* RECORDS FOR THE TASK *
• • •
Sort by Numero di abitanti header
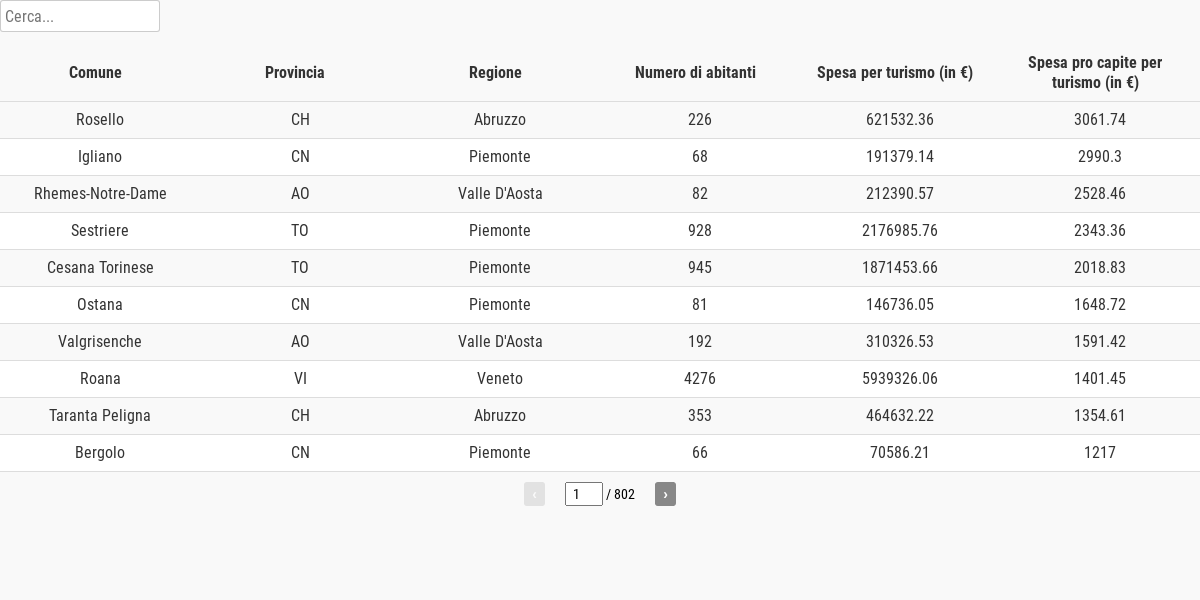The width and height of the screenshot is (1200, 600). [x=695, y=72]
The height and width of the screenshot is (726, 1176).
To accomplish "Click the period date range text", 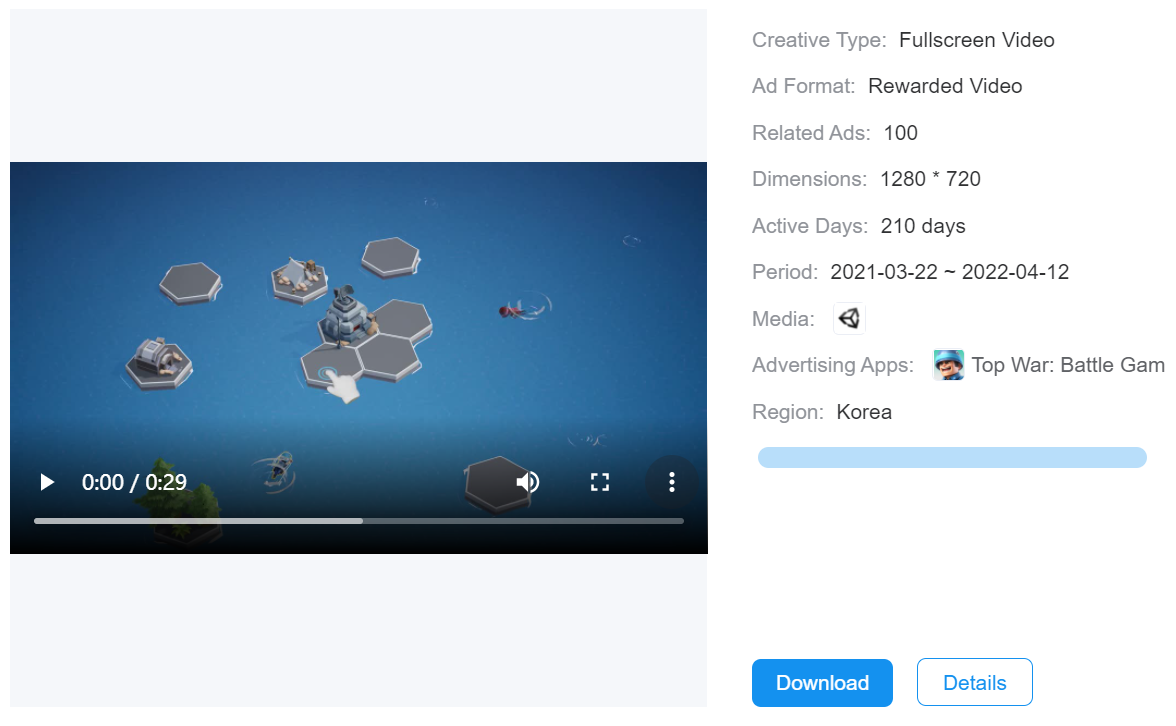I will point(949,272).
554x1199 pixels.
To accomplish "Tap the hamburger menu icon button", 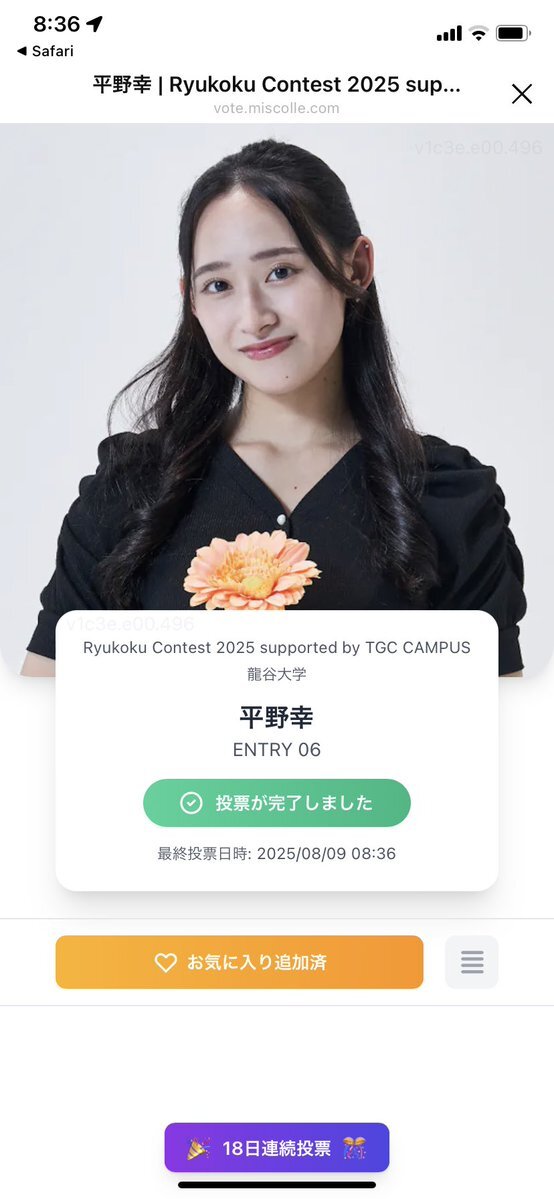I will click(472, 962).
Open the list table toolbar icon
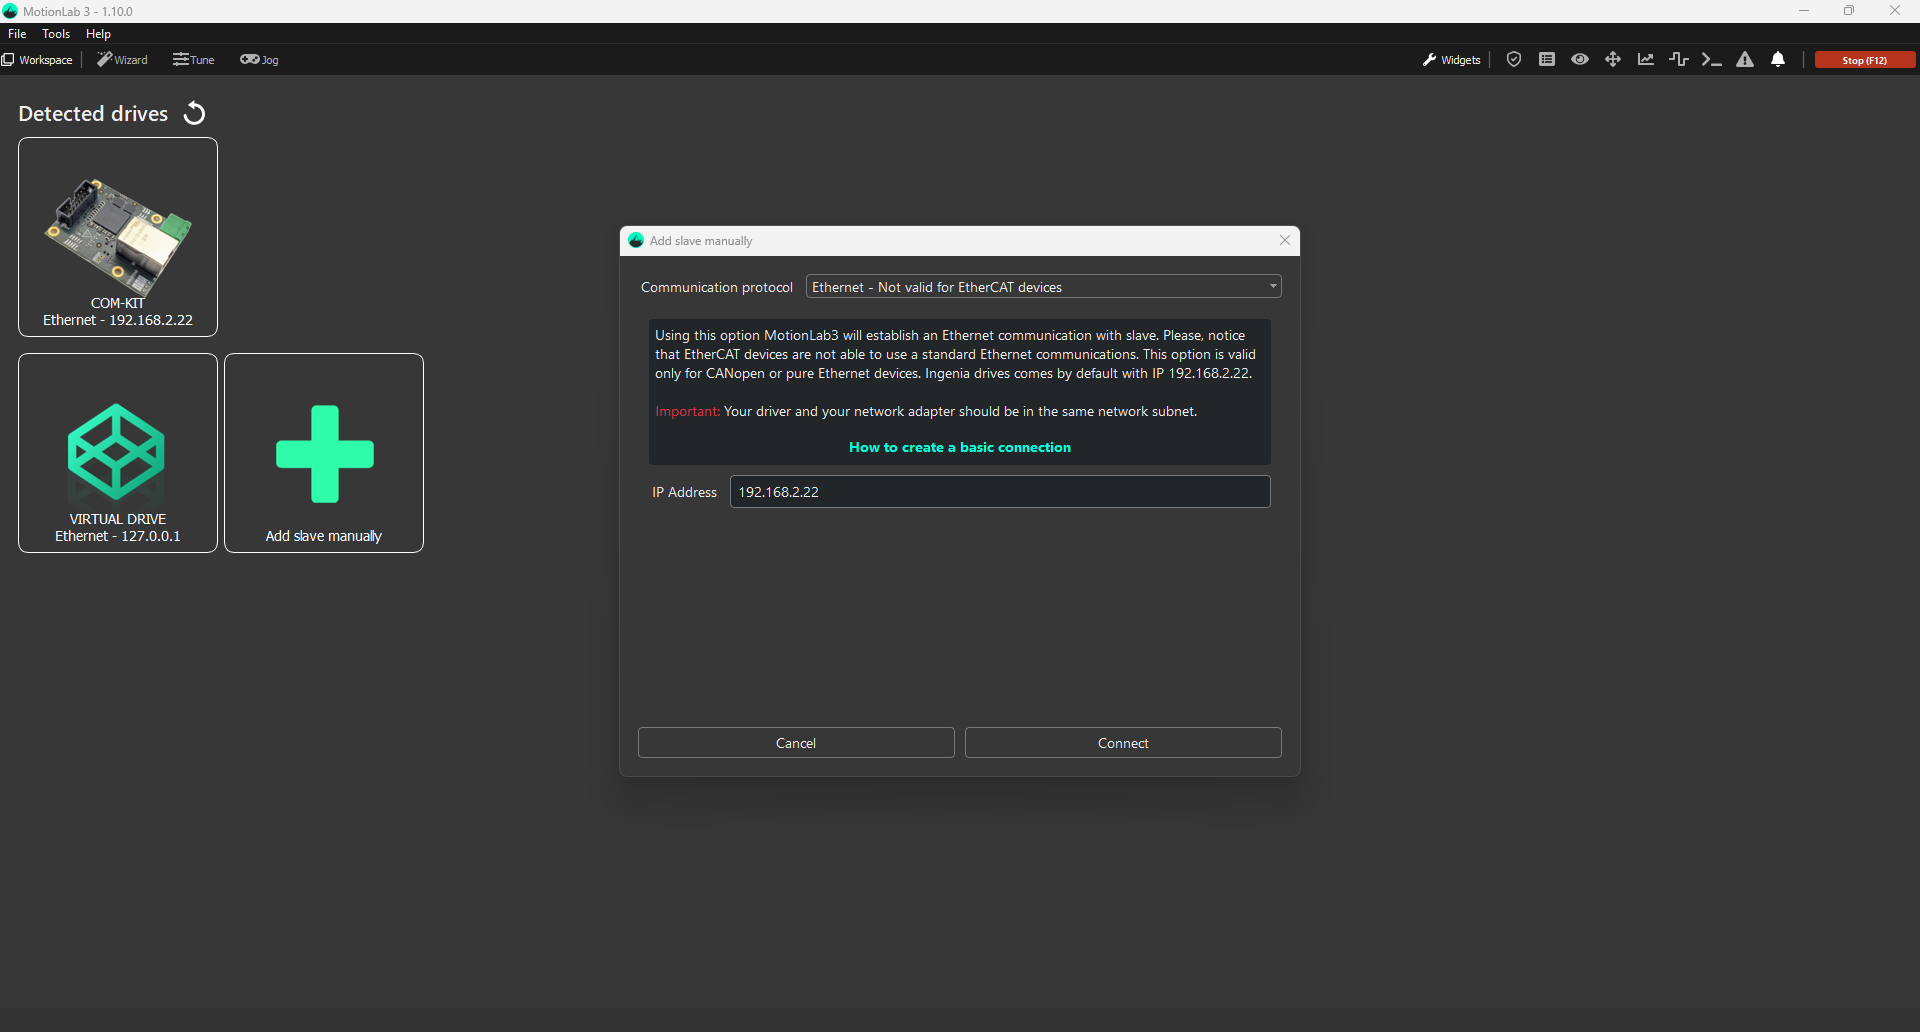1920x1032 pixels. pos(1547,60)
• • •
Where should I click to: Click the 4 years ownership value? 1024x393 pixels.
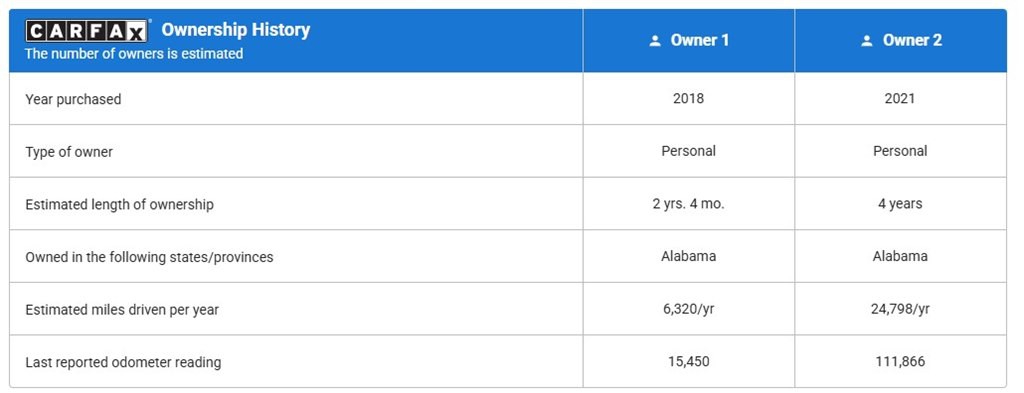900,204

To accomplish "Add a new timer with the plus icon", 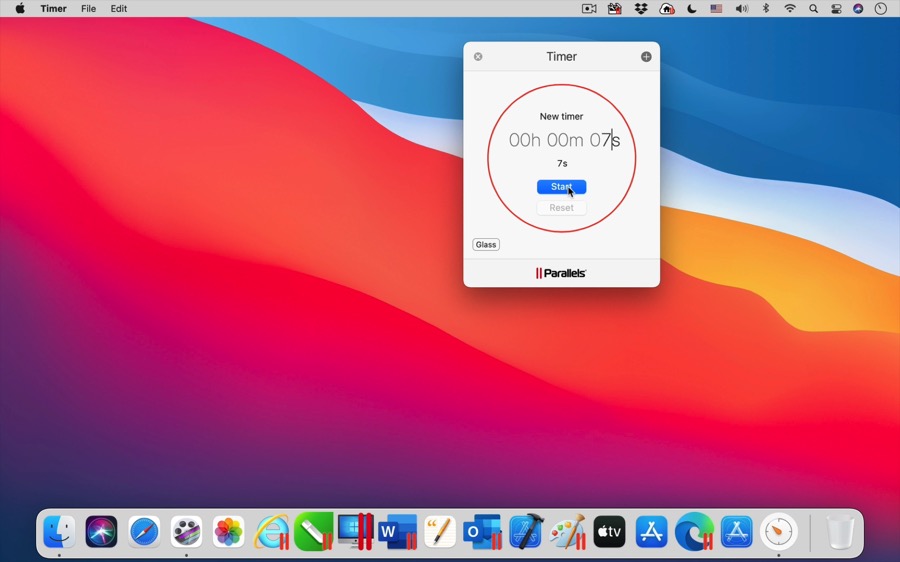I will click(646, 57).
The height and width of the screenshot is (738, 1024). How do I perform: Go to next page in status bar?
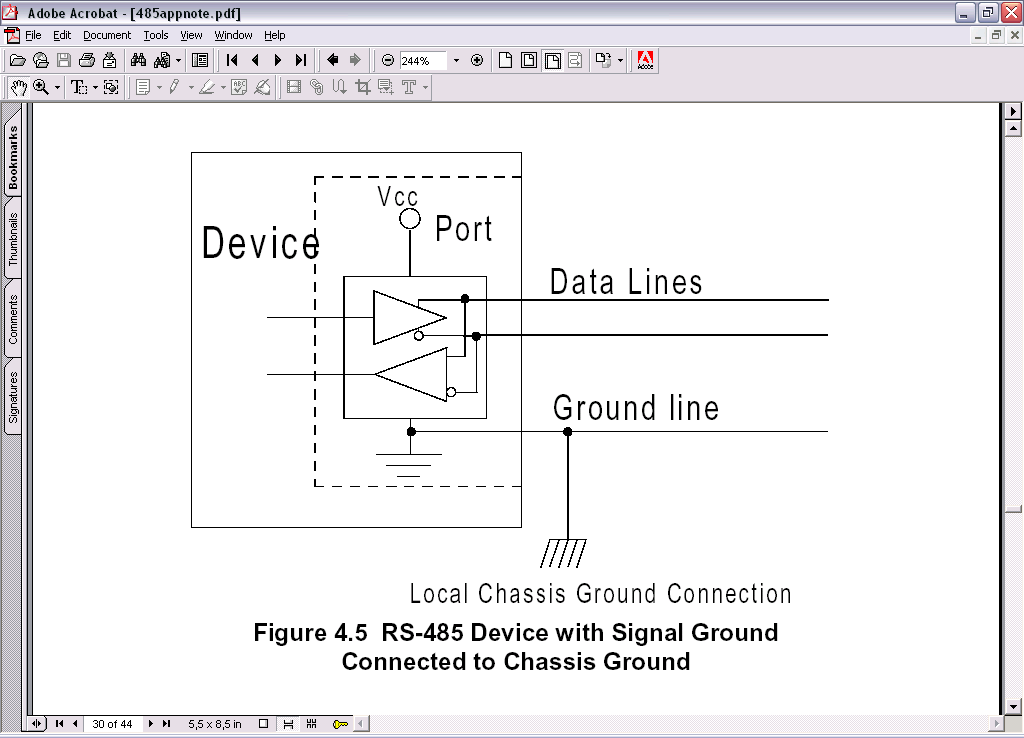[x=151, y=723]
• • •
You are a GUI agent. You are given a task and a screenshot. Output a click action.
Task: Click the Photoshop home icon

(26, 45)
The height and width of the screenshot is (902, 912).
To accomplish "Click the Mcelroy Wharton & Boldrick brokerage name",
• • •
* EXERCISE DETAILS *
Copy out, word for word, the part of the entries above that begins at the line with "The height and width of the screenshot is (902, 912)." and ends at the line with "the Mcelroy Wharton", including both.

* RESULT *
The height and width of the screenshot is (902, 912).
To accomplish "Click the Mcelroy Wharton & Boldrick brokerage name",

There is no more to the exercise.